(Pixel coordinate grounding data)
* * *

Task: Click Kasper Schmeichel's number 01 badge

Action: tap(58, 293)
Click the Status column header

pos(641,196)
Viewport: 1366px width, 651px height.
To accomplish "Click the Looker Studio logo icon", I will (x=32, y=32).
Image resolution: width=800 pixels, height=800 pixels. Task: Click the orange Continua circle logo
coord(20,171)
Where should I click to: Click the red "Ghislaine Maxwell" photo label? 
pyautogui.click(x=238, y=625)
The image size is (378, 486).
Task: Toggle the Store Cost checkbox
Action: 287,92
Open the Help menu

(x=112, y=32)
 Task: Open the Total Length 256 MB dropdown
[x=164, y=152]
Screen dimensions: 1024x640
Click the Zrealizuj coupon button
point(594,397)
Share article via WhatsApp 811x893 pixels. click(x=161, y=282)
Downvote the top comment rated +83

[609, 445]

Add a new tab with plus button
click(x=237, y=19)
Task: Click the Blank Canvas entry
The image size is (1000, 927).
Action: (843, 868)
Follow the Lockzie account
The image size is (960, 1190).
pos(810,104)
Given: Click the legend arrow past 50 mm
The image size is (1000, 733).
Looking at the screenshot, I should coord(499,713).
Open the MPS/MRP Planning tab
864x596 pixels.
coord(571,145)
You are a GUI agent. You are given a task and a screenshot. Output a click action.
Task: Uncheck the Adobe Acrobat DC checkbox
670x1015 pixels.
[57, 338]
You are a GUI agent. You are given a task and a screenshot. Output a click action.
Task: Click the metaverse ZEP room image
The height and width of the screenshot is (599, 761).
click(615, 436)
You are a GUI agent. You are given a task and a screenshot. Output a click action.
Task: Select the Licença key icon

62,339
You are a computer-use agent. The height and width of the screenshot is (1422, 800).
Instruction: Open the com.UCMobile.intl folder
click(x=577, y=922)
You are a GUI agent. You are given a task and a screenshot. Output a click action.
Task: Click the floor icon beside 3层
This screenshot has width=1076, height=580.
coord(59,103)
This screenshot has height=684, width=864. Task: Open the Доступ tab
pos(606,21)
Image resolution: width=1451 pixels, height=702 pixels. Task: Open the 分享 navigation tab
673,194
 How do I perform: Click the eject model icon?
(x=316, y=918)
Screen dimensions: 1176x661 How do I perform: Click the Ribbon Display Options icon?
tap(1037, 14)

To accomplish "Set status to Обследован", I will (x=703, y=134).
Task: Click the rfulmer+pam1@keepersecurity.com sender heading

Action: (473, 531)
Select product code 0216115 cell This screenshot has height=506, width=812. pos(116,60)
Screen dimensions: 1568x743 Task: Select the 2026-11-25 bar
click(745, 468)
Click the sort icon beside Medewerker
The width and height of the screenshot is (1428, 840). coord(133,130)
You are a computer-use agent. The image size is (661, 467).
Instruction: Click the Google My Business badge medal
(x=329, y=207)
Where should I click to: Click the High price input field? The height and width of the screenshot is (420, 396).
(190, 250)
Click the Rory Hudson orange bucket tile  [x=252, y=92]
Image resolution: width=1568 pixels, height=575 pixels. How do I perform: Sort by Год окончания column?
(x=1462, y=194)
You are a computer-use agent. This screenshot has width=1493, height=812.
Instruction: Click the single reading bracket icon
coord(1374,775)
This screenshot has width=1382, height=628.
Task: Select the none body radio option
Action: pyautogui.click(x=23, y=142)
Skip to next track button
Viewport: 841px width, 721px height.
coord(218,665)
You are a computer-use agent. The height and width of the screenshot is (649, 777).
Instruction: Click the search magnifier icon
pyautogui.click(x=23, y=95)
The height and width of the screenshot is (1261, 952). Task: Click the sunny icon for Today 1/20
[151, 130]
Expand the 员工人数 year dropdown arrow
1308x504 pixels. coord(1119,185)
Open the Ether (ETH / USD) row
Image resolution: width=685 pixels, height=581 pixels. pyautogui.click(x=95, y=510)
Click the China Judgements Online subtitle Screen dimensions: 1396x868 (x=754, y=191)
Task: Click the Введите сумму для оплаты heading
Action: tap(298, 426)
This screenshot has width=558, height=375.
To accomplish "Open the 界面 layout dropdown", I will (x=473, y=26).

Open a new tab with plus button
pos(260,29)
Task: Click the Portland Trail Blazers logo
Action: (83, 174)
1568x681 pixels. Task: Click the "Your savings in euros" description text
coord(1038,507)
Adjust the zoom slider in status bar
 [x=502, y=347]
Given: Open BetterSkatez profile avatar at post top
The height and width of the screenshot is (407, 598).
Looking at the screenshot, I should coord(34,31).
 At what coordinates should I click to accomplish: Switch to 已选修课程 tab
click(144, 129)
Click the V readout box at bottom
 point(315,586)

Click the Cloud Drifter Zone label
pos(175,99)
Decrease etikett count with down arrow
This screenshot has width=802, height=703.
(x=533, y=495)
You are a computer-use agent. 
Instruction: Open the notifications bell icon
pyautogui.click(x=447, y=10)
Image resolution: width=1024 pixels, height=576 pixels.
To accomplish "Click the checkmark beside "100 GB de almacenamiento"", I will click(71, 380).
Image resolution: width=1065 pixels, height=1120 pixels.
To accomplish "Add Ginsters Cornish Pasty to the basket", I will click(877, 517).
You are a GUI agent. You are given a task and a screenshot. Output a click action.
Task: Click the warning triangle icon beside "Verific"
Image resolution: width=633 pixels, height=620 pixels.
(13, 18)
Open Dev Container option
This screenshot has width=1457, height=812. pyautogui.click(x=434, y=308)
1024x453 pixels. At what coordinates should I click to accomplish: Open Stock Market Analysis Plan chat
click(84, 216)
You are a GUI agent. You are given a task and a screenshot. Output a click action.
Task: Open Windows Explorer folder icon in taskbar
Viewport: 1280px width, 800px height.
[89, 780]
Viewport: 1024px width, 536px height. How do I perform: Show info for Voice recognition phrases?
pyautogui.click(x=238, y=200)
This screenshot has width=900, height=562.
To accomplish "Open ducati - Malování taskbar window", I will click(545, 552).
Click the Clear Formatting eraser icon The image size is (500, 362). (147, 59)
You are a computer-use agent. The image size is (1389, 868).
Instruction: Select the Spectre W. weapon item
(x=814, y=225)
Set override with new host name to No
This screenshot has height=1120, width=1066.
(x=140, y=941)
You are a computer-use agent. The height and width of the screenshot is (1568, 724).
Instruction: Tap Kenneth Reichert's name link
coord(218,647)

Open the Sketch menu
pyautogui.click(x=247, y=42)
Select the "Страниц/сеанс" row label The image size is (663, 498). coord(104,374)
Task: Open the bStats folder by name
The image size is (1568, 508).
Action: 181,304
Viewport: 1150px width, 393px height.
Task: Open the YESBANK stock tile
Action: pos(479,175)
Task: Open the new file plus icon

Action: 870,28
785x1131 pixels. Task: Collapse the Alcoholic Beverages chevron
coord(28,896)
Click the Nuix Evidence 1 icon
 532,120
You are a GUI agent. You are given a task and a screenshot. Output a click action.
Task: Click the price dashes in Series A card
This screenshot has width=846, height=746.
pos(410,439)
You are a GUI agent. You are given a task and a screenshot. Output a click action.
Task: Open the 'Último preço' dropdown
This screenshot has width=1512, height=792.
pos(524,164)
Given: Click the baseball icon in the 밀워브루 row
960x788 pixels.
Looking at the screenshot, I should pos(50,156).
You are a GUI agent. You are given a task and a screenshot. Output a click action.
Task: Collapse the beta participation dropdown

* * *

**TASK ITEM**
Whenever a line includes the word "taskbar", pull it out of the entries.

**WRITTEN RESPONSE**
Task: Open Windows Explorer folder icon in taskbar
To accomplish "Open ducati - Malování taskbar window", I will click(545, 552).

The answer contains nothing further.